• _Your objective_
Using the listing below, say how many lines have the string "preseminata" in them, giving the number alone.

• _Supplied data_
───

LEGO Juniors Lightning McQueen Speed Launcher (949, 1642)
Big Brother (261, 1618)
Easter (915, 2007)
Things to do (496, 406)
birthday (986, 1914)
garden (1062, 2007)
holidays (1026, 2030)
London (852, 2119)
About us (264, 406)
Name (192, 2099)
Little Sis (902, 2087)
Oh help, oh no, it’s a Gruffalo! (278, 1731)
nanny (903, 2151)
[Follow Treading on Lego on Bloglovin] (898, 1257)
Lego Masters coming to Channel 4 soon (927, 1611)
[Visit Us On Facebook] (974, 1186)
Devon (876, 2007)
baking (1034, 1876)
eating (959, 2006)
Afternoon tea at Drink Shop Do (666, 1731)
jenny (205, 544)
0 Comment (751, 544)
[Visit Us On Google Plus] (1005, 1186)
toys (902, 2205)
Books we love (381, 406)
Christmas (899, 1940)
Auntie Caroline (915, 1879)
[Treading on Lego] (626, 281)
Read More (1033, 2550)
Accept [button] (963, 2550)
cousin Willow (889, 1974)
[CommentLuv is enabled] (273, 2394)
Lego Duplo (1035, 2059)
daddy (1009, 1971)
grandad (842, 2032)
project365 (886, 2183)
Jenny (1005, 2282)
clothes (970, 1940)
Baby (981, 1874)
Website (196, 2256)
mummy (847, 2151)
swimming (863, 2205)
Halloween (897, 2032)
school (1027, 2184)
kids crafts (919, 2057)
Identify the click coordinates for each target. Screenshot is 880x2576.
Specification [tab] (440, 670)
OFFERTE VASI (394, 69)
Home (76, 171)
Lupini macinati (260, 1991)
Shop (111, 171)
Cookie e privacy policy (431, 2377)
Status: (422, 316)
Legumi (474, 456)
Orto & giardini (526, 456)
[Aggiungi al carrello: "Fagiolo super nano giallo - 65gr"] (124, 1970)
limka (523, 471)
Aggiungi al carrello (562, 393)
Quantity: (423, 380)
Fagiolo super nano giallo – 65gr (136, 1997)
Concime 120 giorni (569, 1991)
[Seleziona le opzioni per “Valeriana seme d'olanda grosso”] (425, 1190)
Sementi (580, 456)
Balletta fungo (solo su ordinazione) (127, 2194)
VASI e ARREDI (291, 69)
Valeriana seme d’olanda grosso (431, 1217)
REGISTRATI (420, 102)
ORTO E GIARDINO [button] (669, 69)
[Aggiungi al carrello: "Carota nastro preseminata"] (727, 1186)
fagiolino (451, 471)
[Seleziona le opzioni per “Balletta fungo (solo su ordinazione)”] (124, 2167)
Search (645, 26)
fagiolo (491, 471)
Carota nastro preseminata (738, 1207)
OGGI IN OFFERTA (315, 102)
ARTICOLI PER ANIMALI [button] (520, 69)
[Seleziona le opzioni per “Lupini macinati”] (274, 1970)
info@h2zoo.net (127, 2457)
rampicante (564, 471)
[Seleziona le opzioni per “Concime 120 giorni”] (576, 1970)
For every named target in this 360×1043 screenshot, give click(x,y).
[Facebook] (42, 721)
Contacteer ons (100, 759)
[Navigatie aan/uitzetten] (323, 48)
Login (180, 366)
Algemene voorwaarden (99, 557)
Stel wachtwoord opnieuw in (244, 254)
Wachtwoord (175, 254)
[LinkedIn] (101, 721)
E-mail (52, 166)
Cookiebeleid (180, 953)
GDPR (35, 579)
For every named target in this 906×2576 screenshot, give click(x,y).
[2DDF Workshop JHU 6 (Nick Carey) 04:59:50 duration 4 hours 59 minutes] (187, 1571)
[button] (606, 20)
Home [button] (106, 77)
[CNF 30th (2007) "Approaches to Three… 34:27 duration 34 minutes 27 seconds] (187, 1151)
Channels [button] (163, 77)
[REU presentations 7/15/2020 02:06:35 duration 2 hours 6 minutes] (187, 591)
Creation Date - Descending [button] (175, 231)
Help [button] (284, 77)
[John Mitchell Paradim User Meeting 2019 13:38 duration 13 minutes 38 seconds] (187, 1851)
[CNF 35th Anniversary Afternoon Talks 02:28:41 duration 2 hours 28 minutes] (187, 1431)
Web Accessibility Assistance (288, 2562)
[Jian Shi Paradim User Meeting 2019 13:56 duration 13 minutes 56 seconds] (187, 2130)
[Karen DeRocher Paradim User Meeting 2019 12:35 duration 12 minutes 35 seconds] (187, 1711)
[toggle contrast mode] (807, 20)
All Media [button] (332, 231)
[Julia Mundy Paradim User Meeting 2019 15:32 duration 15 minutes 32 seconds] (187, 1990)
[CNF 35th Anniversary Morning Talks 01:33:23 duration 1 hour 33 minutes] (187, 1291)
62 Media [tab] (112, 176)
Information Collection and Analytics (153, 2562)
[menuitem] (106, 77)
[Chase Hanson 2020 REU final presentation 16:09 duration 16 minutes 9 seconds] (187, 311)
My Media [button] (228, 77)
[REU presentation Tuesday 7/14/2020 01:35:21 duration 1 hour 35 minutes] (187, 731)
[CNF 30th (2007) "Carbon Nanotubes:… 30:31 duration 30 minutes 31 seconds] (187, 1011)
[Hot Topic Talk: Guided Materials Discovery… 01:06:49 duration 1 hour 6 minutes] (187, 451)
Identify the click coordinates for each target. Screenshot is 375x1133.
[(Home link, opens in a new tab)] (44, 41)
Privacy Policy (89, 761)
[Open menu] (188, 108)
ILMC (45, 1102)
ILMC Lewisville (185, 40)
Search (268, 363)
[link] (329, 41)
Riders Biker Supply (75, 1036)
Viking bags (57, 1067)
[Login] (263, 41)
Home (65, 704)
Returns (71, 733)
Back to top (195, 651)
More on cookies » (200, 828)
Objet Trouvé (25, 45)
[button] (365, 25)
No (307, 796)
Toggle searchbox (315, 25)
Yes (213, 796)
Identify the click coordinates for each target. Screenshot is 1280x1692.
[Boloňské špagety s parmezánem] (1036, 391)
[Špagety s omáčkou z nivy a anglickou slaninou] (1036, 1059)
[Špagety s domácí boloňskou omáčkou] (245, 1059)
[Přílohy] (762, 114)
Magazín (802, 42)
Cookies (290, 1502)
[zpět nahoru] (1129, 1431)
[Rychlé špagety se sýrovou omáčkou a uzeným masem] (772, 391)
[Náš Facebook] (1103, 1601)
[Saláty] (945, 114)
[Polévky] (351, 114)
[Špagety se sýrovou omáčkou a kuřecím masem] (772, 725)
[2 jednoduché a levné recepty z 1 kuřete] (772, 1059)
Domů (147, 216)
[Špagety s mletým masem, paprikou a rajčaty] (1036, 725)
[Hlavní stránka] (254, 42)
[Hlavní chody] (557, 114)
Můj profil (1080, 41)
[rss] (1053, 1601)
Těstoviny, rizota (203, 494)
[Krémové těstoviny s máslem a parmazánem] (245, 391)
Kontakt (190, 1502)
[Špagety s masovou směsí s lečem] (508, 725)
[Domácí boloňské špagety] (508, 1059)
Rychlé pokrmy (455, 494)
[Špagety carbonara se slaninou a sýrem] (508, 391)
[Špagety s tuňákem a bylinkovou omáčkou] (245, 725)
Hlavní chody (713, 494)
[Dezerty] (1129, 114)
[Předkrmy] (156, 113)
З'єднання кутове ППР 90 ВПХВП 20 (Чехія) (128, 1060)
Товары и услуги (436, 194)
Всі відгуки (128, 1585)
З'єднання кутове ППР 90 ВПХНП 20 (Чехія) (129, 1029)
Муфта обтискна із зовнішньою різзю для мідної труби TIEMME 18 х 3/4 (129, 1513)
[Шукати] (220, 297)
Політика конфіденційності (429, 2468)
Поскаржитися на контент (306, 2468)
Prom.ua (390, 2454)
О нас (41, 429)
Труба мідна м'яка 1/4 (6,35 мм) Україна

───

• _Task solution_
2